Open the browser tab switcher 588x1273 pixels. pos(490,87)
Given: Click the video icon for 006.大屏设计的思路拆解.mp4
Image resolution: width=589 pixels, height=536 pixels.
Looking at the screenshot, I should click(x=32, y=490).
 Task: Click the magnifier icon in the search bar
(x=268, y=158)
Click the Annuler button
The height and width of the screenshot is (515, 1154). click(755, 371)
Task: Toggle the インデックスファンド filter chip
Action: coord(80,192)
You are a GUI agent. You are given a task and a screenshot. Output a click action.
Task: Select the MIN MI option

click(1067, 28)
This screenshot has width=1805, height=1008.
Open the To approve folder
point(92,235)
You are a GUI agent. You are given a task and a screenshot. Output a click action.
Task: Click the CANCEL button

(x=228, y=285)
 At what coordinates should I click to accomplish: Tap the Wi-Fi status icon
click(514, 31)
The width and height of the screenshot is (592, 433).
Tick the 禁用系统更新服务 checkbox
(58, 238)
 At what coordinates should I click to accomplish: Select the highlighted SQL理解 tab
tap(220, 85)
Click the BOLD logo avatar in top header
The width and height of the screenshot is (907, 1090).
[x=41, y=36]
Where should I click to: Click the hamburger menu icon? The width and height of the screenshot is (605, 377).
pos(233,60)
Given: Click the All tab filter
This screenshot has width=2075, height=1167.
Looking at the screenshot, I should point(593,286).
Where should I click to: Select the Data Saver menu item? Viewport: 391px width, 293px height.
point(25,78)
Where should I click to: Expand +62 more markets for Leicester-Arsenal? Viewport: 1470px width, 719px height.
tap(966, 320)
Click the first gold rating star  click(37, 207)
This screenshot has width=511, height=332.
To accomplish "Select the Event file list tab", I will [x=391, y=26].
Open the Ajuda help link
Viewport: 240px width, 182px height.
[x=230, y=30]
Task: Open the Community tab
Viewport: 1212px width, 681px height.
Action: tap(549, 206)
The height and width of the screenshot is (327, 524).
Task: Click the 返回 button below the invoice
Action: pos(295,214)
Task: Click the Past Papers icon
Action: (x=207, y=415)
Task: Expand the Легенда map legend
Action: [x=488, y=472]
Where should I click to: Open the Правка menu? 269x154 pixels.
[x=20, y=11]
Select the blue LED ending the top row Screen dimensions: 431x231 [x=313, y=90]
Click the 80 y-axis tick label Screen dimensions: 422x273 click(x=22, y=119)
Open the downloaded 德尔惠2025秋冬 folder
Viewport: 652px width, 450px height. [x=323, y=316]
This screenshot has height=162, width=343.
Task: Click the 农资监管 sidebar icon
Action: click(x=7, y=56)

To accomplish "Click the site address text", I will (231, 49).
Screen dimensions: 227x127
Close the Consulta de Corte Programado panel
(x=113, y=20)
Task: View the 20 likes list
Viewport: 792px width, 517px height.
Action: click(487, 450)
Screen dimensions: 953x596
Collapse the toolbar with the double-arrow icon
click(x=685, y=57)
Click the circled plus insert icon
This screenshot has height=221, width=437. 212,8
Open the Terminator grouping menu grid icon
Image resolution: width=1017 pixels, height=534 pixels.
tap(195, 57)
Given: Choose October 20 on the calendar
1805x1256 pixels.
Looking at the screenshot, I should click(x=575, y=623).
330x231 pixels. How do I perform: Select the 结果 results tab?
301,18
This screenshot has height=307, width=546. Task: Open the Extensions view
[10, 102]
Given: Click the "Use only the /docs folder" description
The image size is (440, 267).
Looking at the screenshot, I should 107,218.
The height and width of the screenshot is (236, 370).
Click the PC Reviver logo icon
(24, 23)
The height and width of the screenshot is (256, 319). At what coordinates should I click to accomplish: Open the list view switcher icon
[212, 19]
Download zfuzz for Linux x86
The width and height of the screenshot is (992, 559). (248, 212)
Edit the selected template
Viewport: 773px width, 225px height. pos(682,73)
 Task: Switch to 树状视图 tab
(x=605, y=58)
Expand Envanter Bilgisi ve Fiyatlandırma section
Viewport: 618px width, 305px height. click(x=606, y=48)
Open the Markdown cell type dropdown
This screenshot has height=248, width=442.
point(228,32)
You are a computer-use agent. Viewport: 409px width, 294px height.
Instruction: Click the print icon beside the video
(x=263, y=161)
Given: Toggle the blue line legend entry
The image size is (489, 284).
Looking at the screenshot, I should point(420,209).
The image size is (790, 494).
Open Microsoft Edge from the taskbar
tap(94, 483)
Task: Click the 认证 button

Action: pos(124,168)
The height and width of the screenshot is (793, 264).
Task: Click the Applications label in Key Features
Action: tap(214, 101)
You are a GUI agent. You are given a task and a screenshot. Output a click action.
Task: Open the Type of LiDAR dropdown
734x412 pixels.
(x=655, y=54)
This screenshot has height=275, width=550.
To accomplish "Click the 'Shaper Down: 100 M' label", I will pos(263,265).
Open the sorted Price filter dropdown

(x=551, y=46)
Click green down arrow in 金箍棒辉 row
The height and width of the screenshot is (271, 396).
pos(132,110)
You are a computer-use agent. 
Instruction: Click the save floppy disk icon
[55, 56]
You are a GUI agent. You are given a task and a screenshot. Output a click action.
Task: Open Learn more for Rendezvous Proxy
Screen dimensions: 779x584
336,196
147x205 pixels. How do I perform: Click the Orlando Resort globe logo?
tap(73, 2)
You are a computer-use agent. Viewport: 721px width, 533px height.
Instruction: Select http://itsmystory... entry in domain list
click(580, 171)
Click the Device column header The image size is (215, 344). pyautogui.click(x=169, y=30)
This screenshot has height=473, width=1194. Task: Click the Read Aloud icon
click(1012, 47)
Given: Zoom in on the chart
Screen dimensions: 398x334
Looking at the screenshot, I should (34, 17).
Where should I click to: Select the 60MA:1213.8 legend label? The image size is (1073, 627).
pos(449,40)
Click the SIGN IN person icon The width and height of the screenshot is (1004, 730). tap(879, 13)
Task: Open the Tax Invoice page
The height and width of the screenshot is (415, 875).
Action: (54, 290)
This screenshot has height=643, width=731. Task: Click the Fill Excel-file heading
──────
■ Prompt:
Pick out each line above that includes "header" and show it.

■ Output of the exercise:
Click the BOLD logo avatar in top header
Click the Device column header The image size is (215, 344). pyautogui.click(x=169, y=30)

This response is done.